What you are asked to do: List each line in the records that contains the word "accomplish".

Rows of pointing data:
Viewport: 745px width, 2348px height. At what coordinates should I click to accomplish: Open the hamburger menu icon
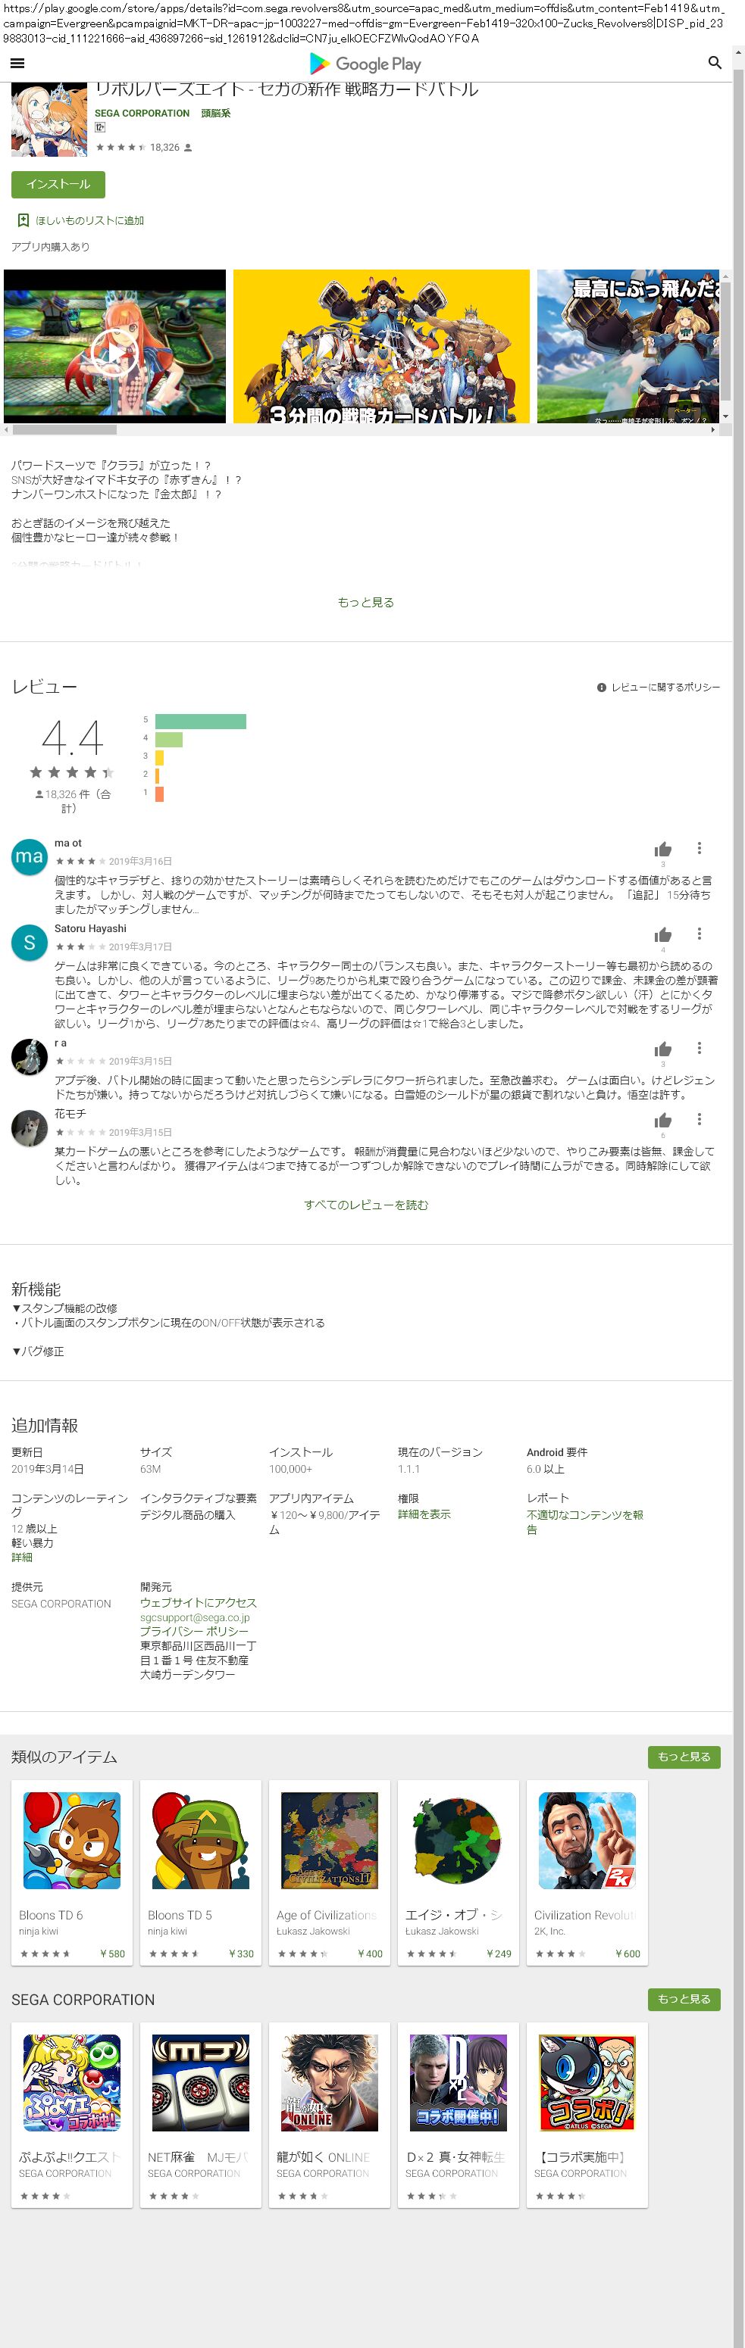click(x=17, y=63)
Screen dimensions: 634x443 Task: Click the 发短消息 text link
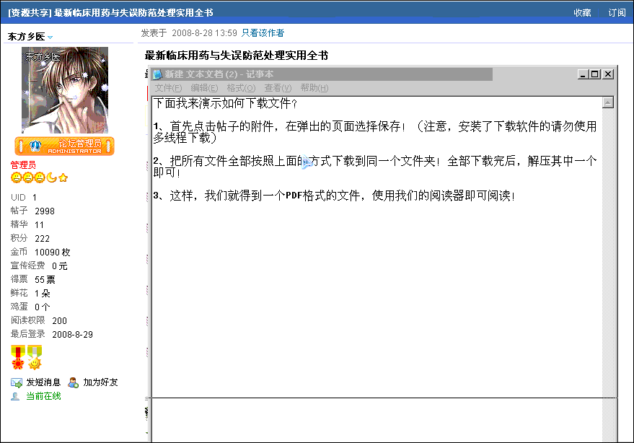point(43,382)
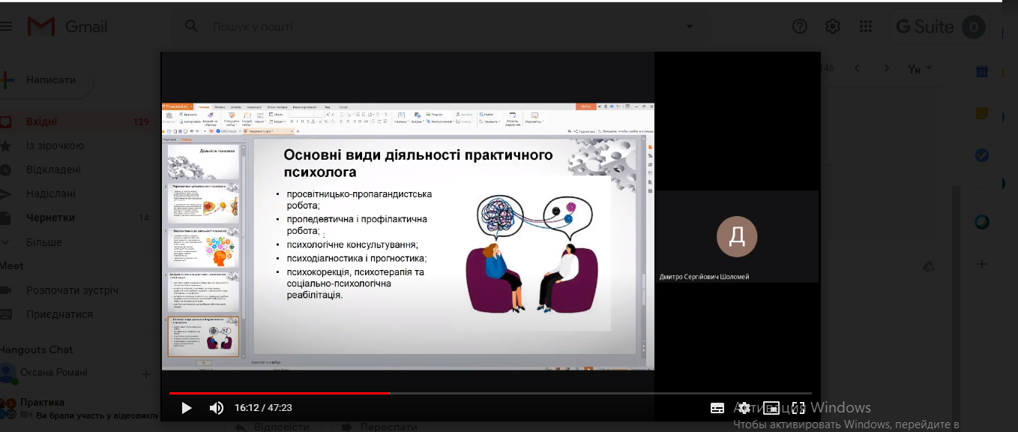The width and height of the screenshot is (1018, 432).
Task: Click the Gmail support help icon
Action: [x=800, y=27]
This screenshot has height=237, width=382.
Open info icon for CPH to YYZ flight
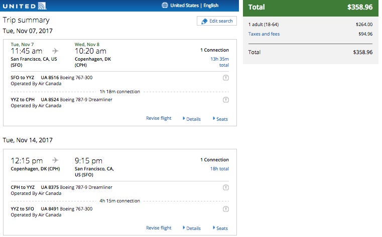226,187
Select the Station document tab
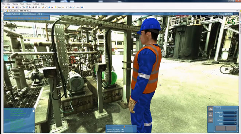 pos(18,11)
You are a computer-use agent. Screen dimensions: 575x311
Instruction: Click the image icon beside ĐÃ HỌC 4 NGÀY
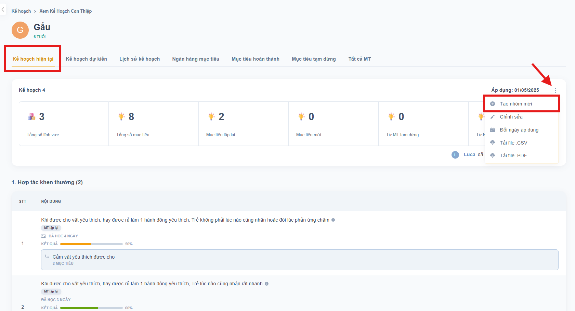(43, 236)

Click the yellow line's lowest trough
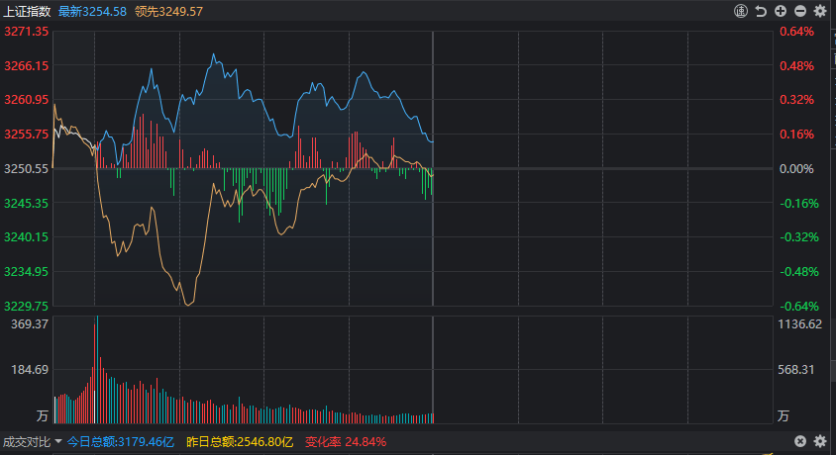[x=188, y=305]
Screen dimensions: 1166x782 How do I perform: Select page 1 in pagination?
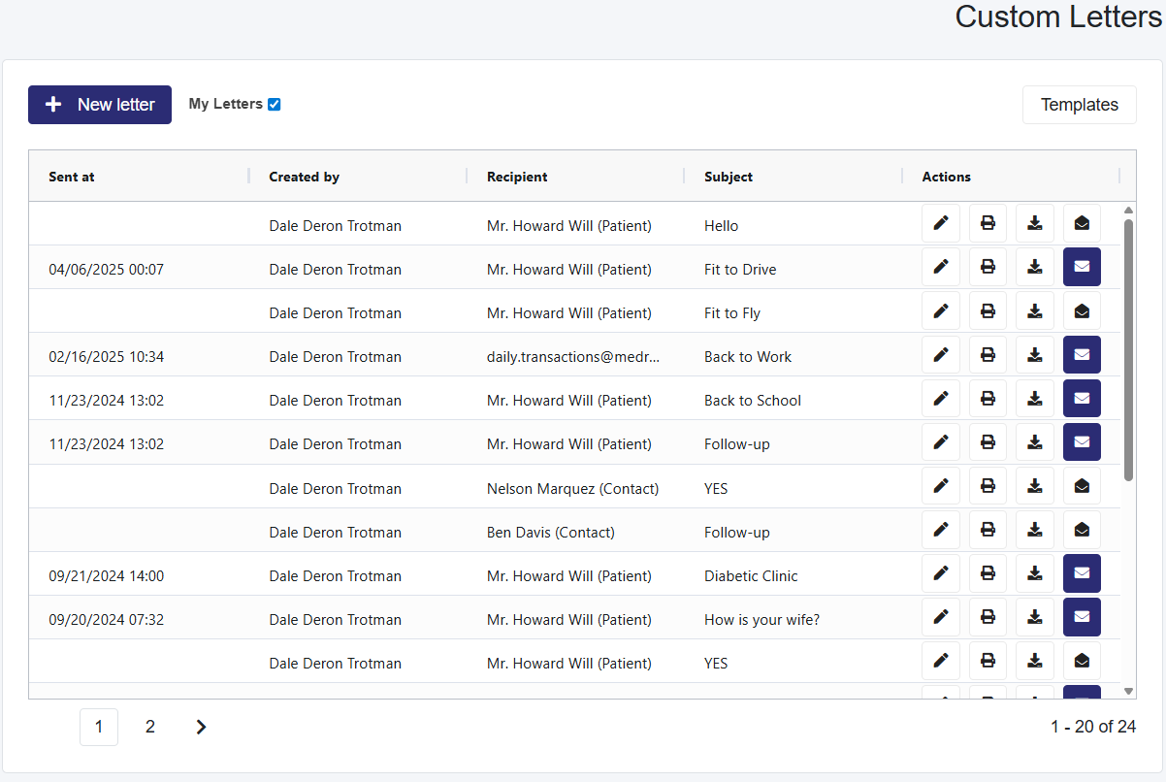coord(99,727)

==

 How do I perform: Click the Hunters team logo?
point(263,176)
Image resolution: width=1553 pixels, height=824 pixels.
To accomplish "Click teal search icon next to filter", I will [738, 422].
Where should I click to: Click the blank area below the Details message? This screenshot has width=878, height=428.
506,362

Answer to this task:
Viewport: 745px width, 2348px height. At what coordinates should I click to accomplish: Open the hamburger menu icon
To accomplish "Click teal search icon next to filter", I will [738, 422].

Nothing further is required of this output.